Blog

Wishful Thinking

by Anders Kierulf

2016-03-13

Lee Sedol’s strategy in game 4 worked brilliantly (well explained in the excellent Go Game Guru commentary). It took AlphaGo from godlike play to kyu-level petulance. When it no longer saw a clear path to victory, it started playing moves that made no sense.

AlphaGo optimizes its chance of winning, not its margin of victory. As long as that chance of winning was good, this worked well. When the chance of winning dropped, AlphaGo’s quality of play fell precipitously. Why?

Ineffective threats

The bad moves that AlphaGo played include moves 87 and 161: threats that just don’t work, as they can easily be refuted, and either lose points, or at least reduce future opportunities. When AlphaGo plays such a move, it’s smart enough to find the correct local answer and figure out that the move doesn’t actually work. However, the Monte Carlo Tree Search component (MCTS) will also look at other moves that don’t answer that threat, as there is always a chance that the opponent plays elsewhere. Thus AlphaGo sees a non-zero chance that this threat actually works, and the way MCTS calculates the statistics it thinks that this increases its chance of winning.

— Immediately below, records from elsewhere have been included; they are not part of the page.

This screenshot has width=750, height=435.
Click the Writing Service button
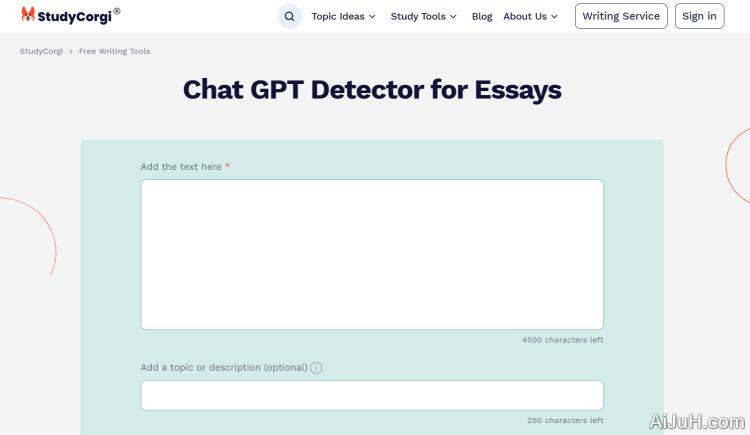[x=620, y=16]
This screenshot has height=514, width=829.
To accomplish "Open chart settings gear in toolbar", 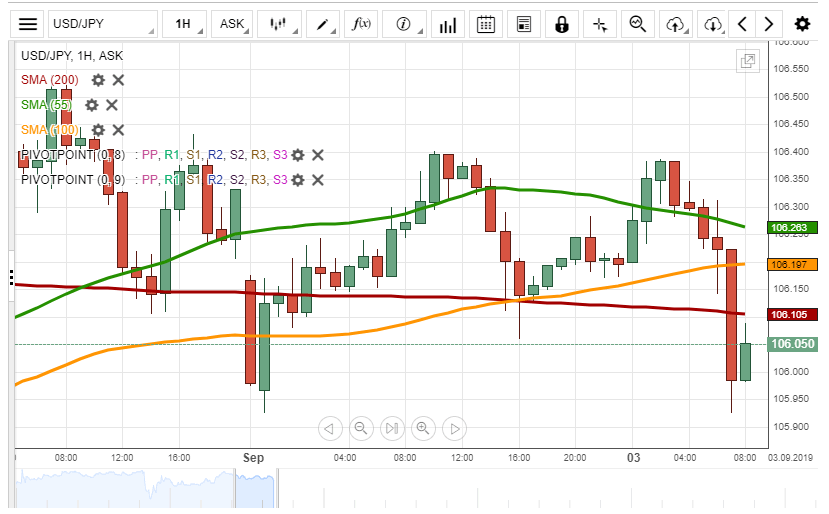I will pyautogui.click(x=802, y=24).

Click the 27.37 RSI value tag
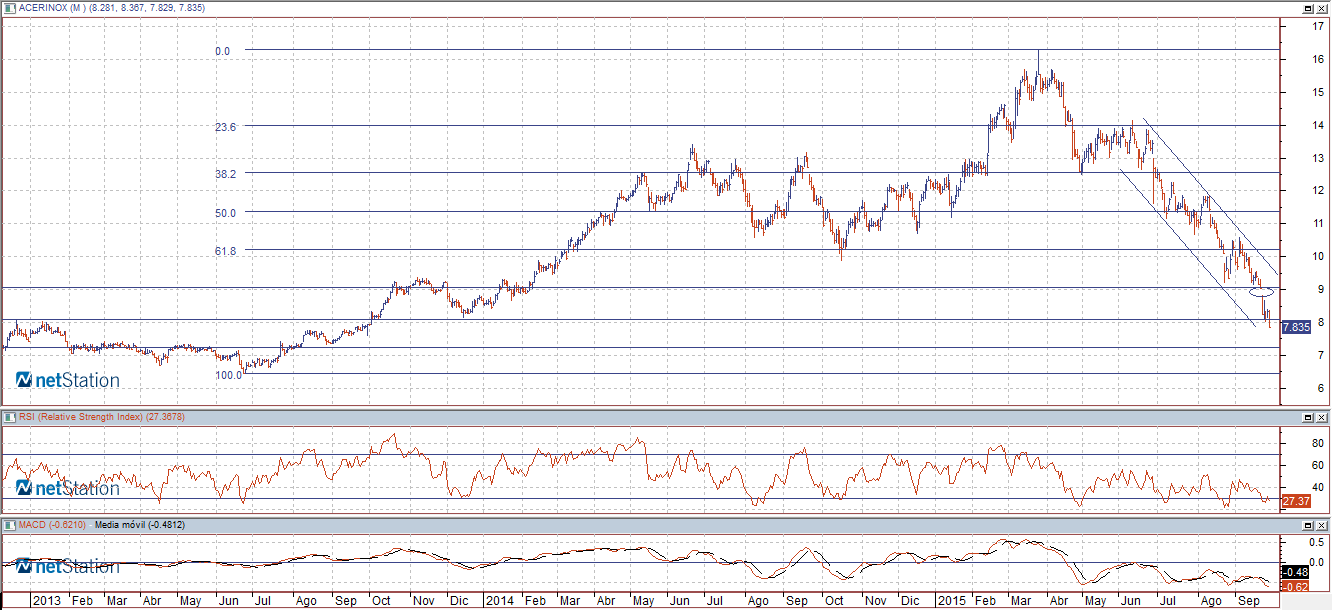click(1295, 500)
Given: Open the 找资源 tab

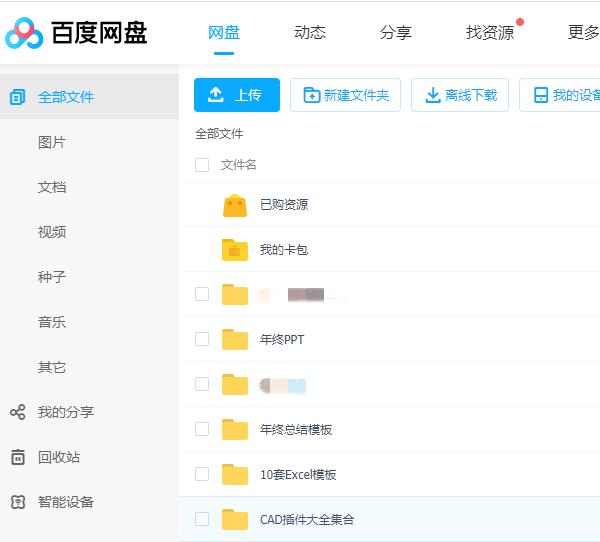Looking at the screenshot, I should 490,32.
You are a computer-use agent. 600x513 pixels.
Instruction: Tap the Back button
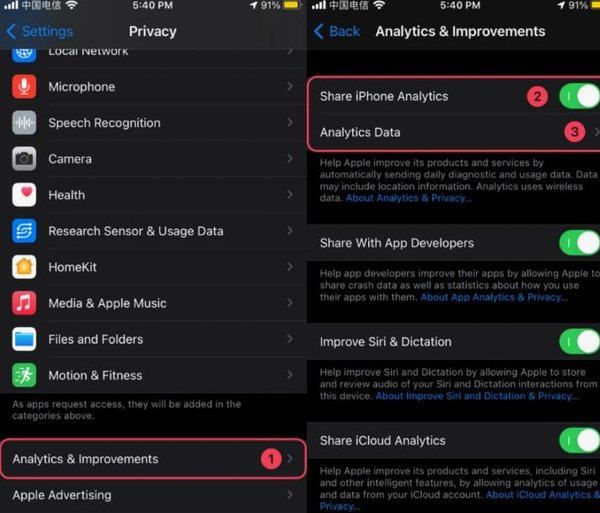coord(337,31)
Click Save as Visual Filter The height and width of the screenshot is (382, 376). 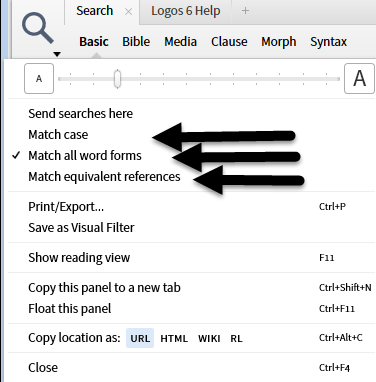click(81, 228)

Of course, the opposite is true. Playing a threat that can easily be refuted is just wishful thinking. The value network would figure out that such an exchange actually makes the position worse, but it doesn’t know that it should override the Monte Carlo simulations in this case.

Adjusting komi

One way to avoid this effect is to internally adjust the komi until the program has a good chance of winning. This causes the program to play what it thinks are winning moves, while in fact it will lose by the few points you artificially adjusted the score. If the opponent makes a mistake, the program might regain a real winning position later. (SmartGo uses this technique; it also helps play more reasonable moves in handicap games.)

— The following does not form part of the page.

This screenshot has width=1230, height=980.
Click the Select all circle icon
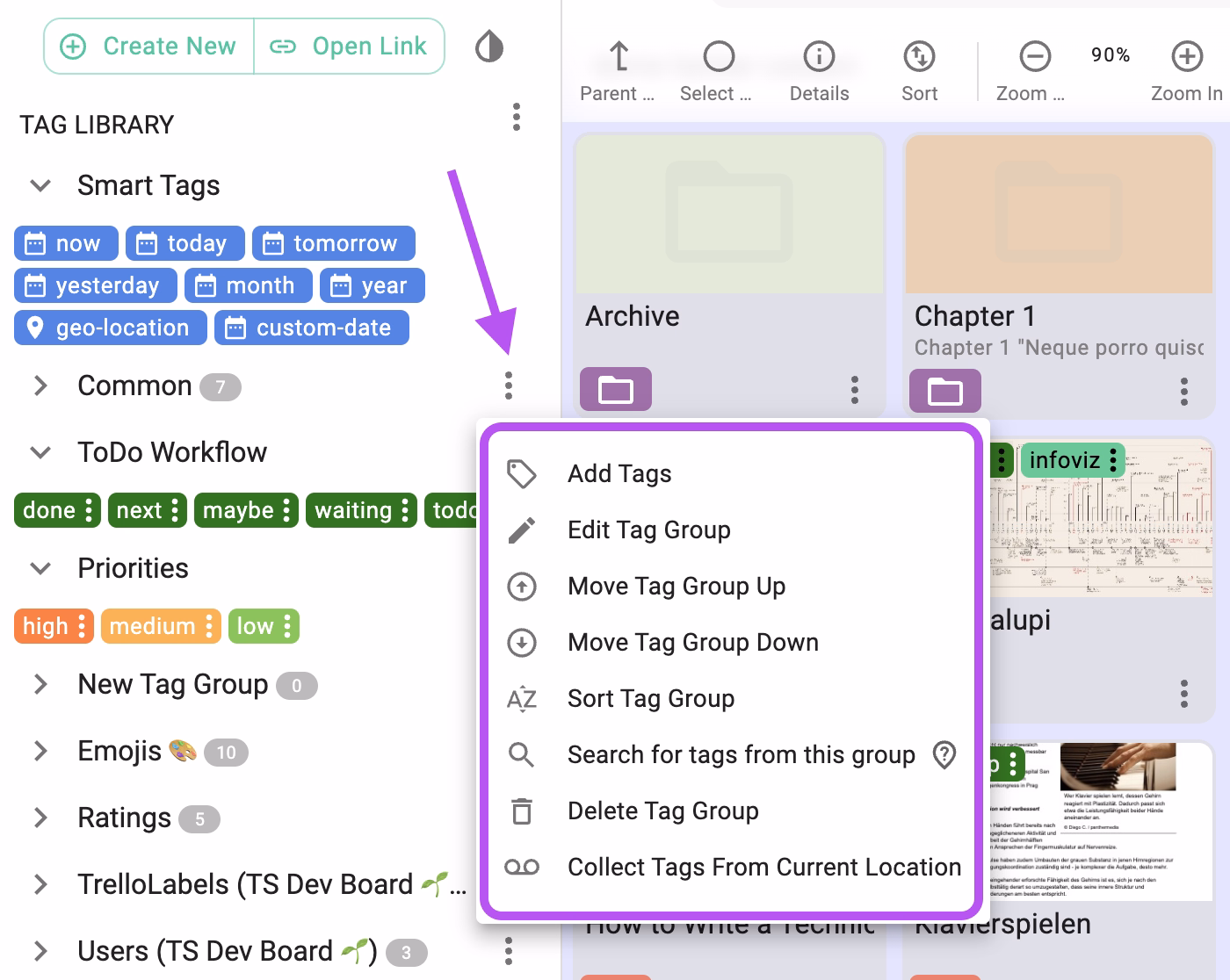(x=719, y=58)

For AlphaGo, that technique won’t work well: as I understand it, the value network is trained to recognize whether positions are good for Black or for White, not by how many points a player is ahead.

Known unknowns

Another idea is to look at the source of uncertainty in MCTS. The Monte Carlo winning percentages are based on statistics from the playouts, and there are many uncertainties in that process due to the random nature of the playouts and the limited nature of the search. The more moves you look at, the smaller the unknowns become, and the statistical methods used to figure out which moves to explore more deeply and how to back up results in the search tree try to minimize these uncertainties.

However, whether the opponent will answer a threat is a yes-or-no decision; it should not be treated like a statistical unknown. In that case, you want to back up the results in the tree using minimax, not percentages. Something for the DeepMind team to work on before they challenge Ke Jie, so AlphaGo won’t throw another tantrum.